Table 4 provides additional information such as the number of less serious offences and the number of strict liability offences – including those punishable by imprisonment.
For example, while there are 902 offences under the Corporations Act 2001, there are 281 less serious offences and 393 strict liability offences, only nine of which are punishable by imprisonment.
“Less serious offences” refer to offences attracting a maximum penalty of up to and including 300 penalty units for a corporation. As of March 2021, the value of a penalty unit is $222. Therefore, less serious offences are those where the maximum penalty is less than or equal to $66,600.
Infringement notices and non-monetary penalty regimes
Table 5 of the report provides a summary of infringement notice and non-monetary penalty regimes under the reviewed legislation.
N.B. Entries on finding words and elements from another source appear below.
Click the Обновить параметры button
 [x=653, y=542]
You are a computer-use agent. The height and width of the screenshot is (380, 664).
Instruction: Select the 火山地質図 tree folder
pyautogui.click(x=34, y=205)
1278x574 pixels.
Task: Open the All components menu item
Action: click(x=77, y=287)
For some offences, an infringement notice may be allowed as a penalty instead of prosecution. Legislation where an infringement notice is allowed for criminal offences includes:
- Anti-Money Laundering and Counter-Terrorism Financing Act 2006.
- ASIC Act 2001.
- Corporations Act 2001.
- Environment Protection and Biodiversity Conservation Act 1999.
- Excise Act 1901.
- Fair Work Act 2009.
- National Consumer Credit Protection Act 2009.
- Superannuation Industry (Supervision) Act 1993.
- Telecommunications Act 1997.
- Therapeutic Goods Act 1989.
Infringement notices can also be an option when considering civil penalties and are available for some contraventions where an infringement notice is not available for criminal offences, including those under the Agricultural and Veterinary Chemicals (Administration) Act 1992 and the Competition and Consumer Act 2001.
Table 5 also covers the availability of non-punitive orders, adverse publicity orders, disqualification orders, and company deregistration orders.
Individual liability for corporate offences
Table 6 of the report provides a summary of individual liability for corporate offences.
Accessorial liability provisions
Table 6.1 outlines accessorial liability provisions in the legislation. For each Act, the table outlines the types of liability (civil/criminal), classes of individuals liable, and the level of complicity required.
For example, under the Corporations Act 2001 there are various civil and criminal penalties available under different sections of the Act. For this and most other offences, individuals are personally liable for being “involved in” the offences. In some cases, there is a further requirement that the involvement was dishonest, intentional or reckless.
Extended management liability provisions
Table 6.2 outlines extended management liability provisions in the legislation. For these offences, liability relates to a person’s position within a company.
The applicable legislation and type of offence will influence:
- Who liability is attributed to; this may be company directors, executive officers, and other positions involved in the management of the corporation.
- What the prosecution/regulator must prove. This can include:
- Committing a corporate contravention.
- Knowledge that, or recklessness or negligence as to whether, contravention would occur.
- Being in a position to influence the conduct.
- Failure to take all reasonable steps to prevent the conduct.
Extended management liability provisions are not applicable to all legislation, and no provisions were identified relating to a number of Acts including the Anti-Money Laundering and Counter-Terrorism Financing Act 2006, Competition and Consumer Act 2010, and Superannuation Industry (Supervision) Act 1993.